> [GOAL] Reproduce the data below, substituting "px" for every occurrence of "pixels" and leaving everything else unchanged.
★ ★ ★
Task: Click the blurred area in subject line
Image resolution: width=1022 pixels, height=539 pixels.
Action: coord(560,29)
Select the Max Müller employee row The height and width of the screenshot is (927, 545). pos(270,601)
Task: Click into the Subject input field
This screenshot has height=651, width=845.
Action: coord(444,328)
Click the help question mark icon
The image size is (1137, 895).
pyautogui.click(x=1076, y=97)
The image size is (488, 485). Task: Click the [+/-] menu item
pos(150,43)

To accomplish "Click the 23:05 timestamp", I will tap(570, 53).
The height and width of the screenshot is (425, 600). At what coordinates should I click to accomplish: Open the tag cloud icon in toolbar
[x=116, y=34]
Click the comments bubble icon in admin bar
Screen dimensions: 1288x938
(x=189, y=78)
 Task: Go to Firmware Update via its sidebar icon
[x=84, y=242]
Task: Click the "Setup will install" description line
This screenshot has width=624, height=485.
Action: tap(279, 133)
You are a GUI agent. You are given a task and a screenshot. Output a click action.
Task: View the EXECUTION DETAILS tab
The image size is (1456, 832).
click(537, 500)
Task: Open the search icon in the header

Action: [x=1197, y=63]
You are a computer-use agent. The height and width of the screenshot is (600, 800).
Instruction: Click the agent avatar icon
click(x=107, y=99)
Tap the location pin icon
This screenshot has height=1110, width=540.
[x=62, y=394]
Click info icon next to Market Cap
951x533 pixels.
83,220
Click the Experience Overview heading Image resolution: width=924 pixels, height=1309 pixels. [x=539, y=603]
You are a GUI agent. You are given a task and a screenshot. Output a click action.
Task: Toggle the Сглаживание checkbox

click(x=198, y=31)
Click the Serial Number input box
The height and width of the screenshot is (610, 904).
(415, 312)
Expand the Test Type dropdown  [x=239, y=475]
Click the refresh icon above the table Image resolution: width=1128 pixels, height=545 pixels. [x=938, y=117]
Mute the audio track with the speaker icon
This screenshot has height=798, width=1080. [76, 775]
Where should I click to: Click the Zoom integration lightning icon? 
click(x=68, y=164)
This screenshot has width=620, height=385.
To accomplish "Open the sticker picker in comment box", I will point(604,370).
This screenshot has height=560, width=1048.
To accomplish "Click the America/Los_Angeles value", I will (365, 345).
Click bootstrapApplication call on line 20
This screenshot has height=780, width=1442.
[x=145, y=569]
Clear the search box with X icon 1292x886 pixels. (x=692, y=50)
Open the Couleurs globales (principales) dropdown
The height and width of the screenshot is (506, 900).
★ ★ ★
> [SOLUTION TO THE PROBLEM]
Task: Click the blurred area in subject line
Image resolution: width=1022 px, height=539 px.
Action: coord(560,29)
Select the Max Müller employee row The height and width of the screenshot is (927, 545). pos(270,601)
Task: Click into the Subject input field
This screenshot has height=651, width=845.
Action: coord(444,328)
Click the help question mark icon
The image size is (1137, 895).
pyautogui.click(x=1076, y=97)
The image size is (488, 485). Task: Click the [+/-] menu item
pos(150,43)

To accomplish "Click the 23:05 timestamp", I will tap(570, 53).
The height and width of the screenshot is (425, 600). At what coordinates should I click to accomplish: Open the tag cloud icon in toolbar
[x=116, y=34]
Click the comments bubble icon in admin bar
Screen dimensions: 1288x938
(x=189, y=78)
 Task: Go to Firmware Update via its sidebar icon
[x=84, y=242]
Task: Click the "Setup will install" description line
This screenshot has width=624, height=485.
Action: tap(279, 133)
You are a GUI agent. You are given a task and a screenshot. Output a click action.
Task: View the EXECUTION DETAILS tab
The image size is (1456, 832).
click(537, 500)
Task: Open the search icon in the header

Action: [x=1197, y=63]
You are a computer-use agent. The height and width of the screenshot is (600, 800).
Instruction: Click the agent avatar icon
click(x=107, y=99)
Tap the location pin icon
This screenshot has height=1110, width=540.
[x=62, y=394]
Click info icon next to Market Cap
951x533 px.
83,220
Click the Experience Overview heading Image resolution: width=924 px, height=1309 px. [x=539, y=603]
You are a GUI agent. You are given a task and a screenshot. Output a click action.
Task: Toggle the Сглаживание checkbox

click(x=198, y=31)
Click the Serial Number input box
The height and width of the screenshot is (610, 904).
(415, 312)
Expand the Test Type dropdown  [x=239, y=475]
Click the refresh icon above the table Image resolution: width=1128 px, height=545 px. [x=938, y=117]
Mute the audio track with the speaker icon
This screenshot has height=798, width=1080. [76, 775]
Where should I click to: Click the Zoom integration lightning icon? 
click(x=68, y=164)
This screenshot has width=620, height=385.
To accomplish "Open the sticker picker in comment box", I will point(604,370).
This screenshot has height=560, width=1048.
To accomplish "Click the America/Los_Angeles value", I will (365, 345).
Click bootstrapApplication call on line 20
This screenshot has height=780, width=1442.
[x=145, y=569]
Clear the search box with X icon 1292x886 px. (x=692, y=50)
Open the Couleurs globales (principales) dropdown
The height and width of the screenshot is (506, 900).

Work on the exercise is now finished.